#### WORKING DATA:

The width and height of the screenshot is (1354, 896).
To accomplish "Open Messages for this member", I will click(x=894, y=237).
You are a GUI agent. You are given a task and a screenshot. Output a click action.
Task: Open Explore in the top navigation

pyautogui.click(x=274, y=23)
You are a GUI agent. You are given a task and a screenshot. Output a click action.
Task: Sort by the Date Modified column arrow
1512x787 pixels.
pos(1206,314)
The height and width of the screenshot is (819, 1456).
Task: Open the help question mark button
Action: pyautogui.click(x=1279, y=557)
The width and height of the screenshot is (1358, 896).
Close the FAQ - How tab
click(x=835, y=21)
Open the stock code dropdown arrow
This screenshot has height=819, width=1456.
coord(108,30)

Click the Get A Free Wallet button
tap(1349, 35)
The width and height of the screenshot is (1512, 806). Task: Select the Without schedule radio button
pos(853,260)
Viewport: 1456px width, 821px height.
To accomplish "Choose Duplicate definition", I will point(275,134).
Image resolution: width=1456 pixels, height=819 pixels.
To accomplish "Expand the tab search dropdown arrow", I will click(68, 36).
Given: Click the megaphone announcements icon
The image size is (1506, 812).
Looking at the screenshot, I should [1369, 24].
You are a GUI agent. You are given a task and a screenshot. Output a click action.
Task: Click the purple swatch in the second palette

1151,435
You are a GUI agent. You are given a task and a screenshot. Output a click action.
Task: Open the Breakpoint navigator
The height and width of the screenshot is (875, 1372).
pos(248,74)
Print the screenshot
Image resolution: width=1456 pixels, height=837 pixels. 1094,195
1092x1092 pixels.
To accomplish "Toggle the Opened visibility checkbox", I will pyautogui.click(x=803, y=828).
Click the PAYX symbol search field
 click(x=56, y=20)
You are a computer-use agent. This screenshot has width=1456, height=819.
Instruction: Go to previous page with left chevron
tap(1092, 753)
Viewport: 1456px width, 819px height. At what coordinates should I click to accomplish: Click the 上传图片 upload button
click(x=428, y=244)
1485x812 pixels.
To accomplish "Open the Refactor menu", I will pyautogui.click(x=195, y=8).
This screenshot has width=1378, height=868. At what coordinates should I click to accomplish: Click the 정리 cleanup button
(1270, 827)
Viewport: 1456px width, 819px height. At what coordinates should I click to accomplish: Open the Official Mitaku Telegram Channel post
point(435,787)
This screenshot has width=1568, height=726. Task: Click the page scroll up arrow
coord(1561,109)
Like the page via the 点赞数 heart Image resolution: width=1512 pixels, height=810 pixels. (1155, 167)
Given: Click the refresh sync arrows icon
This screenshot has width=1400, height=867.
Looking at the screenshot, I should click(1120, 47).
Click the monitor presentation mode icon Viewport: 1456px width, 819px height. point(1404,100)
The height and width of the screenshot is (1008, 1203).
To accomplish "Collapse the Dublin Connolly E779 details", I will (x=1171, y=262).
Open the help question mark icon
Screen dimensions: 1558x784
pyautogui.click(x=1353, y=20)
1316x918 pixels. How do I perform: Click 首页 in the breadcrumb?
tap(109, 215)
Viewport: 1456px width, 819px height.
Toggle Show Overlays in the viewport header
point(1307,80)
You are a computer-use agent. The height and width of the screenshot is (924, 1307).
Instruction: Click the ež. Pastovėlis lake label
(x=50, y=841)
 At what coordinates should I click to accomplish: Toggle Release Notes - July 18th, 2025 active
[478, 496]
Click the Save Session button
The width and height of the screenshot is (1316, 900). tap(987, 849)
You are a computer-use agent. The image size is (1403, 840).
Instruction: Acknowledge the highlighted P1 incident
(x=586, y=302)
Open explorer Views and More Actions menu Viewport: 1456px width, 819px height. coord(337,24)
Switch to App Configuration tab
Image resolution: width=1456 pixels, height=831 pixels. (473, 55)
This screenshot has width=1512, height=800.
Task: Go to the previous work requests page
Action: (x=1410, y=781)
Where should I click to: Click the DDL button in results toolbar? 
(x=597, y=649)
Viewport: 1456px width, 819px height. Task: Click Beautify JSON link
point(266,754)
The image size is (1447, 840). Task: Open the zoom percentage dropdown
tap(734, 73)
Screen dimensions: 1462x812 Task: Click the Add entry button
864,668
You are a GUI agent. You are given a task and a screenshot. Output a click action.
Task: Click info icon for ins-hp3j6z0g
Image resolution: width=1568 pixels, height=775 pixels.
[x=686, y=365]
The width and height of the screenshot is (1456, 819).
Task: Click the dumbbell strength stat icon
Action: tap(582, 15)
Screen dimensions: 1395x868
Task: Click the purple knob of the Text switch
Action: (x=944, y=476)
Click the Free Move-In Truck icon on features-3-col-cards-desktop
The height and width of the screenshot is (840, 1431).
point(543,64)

#### YOUR OBJECTIVE:
Output every entry exactly.

#### SOLUTION FOR THIS PROBLEM:
The width and height of the screenshot is (1354, 896).
To accomplish "Open Messages for this member", I will click(x=894, y=237).
You are a GUI agent. You are given a task and a screenshot. Output a click action.
Task: Open Explore in the top navigation

pyautogui.click(x=274, y=23)
You are a GUI agent. You are given a task and a screenshot. Output a click action.
Task: Sort by the Date Modified column arrow
1512x787 pixels.
pos(1206,314)
The height and width of the screenshot is (819, 1456).
Task: Open the help question mark button
Action: pyautogui.click(x=1279, y=557)
The width and height of the screenshot is (1358, 896).
Close the FAQ - How tab
click(x=835, y=21)
Open the stock code dropdown arrow
This screenshot has height=819, width=1456.
coord(108,30)

Click the Get A Free Wallet button
tap(1349, 35)
The width and height of the screenshot is (1512, 806). Task: Select the Without schedule radio button
pos(853,260)
Viewport: 1456px width, 821px height.
To accomplish "Choose Duplicate definition", I will point(275,134).
Image resolution: width=1456 pixels, height=819 pixels.
To accomplish "Expand the tab search dropdown arrow", I will click(68, 36).
Given: Click the megaphone announcements icon
The image size is (1506, 812).
Looking at the screenshot, I should [1369, 24].
You are a GUI agent. You are given a task and a screenshot. Output a click action.
Task: Click the purple swatch in the second palette

1151,435
You are a GUI agent. You are given a task and a screenshot. Output a click action.
Task: Open the Breakpoint navigator
The height and width of the screenshot is (875, 1372).
pos(248,74)
Print the screenshot
Image resolution: width=1456 pixels, height=837 pixels. 1094,195
1092x1092 pixels.
To accomplish "Toggle the Opened visibility checkbox", I will pyautogui.click(x=803, y=828).
Click the PAYX symbol search field
 click(x=56, y=20)
You are a computer-use agent. This screenshot has width=1456, height=819.
Instruction: Go to previous page with left chevron
tap(1092, 753)
Viewport: 1456px width, 819px height. At what coordinates should I click to accomplish: Click the 上传图片 upload button
click(x=428, y=244)
1485x812 pixels.
To accomplish "Open the Refactor menu", I will pyautogui.click(x=195, y=8).
This screenshot has width=1378, height=868. At what coordinates should I click to accomplish: Click the 정리 cleanup button
(1270, 827)
Viewport: 1456px width, 819px height. At what coordinates should I click to accomplish: Open the Official Mitaku Telegram Channel post
point(435,787)
This screenshot has width=1568, height=726. Task: Click the page scroll up arrow
coord(1561,109)
Like the page via the 点赞数 heart Image resolution: width=1512 pixels, height=810 pixels. (1155, 167)
Given: Click the refresh sync arrows icon
This screenshot has width=1400, height=867.
Looking at the screenshot, I should click(1120, 47).
Click the monitor presentation mode icon Viewport: 1456px width, 819px height. point(1404,100)
The height and width of the screenshot is (1008, 1203).
To accomplish "Collapse the Dublin Connolly E779 details", I will (x=1171, y=262).
Open the help question mark icon
Screen dimensions: 1558x784
pyautogui.click(x=1353, y=20)
1316x918 pixels. How do I perform: Click 首页 in the breadcrumb?
tap(109, 215)
Viewport: 1456px width, 819px height.
Toggle Show Overlays in the viewport header
point(1307,80)
You are a computer-use agent. The height and width of the screenshot is (924, 1307).
Instruction: Click the ež. Pastovėlis lake label
(x=50, y=841)
 At what coordinates should I click to accomplish: Toggle Release Notes - July 18th, 2025 active
[478, 496]
Click the Save Session button
The width and height of the screenshot is (1316, 900). tap(987, 849)
You are a computer-use agent. The image size is (1403, 840).
Instruction: Acknowledge the highlighted P1 incident
(x=586, y=302)
Open explorer Views and More Actions menu Viewport: 1456px width, 819px height. coord(337,24)
Switch to App Configuration tab
Image resolution: width=1456 pixels, height=831 pixels. (473, 55)
This screenshot has width=1512, height=800.
Task: Go to the previous work requests page
Action: (x=1410, y=781)
Where should I click to: Click the DDL button in results toolbar? 
(x=597, y=649)
Viewport: 1456px width, 819px height. Task: Click Beautify JSON link
point(266,754)
The image size is (1447, 840). Task: Open the zoom percentage dropdown
tap(734, 73)
Screen dimensions: 1462x812 Task: Click the Add entry button
864,668
You are a GUI agent. You are given a task and a screenshot. Output a click action.
Task: Click info icon for ins-hp3j6z0g
Image resolution: width=1568 pixels, height=775 pixels.
[x=686, y=365]
The width and height of the screenshot is (1456, 819).
Task: Click the dumbbell strength stat icon
Action: tap(582, 15)
Screen dimensions: 1395x868
Task: Click the purple knob of the Text switch
Action: (x=944, y=476)
Click the Free Move-In Truck icon on features-3-col-cards-desktop
The height and width of the screenshot is (840, 1431).
point(543,64)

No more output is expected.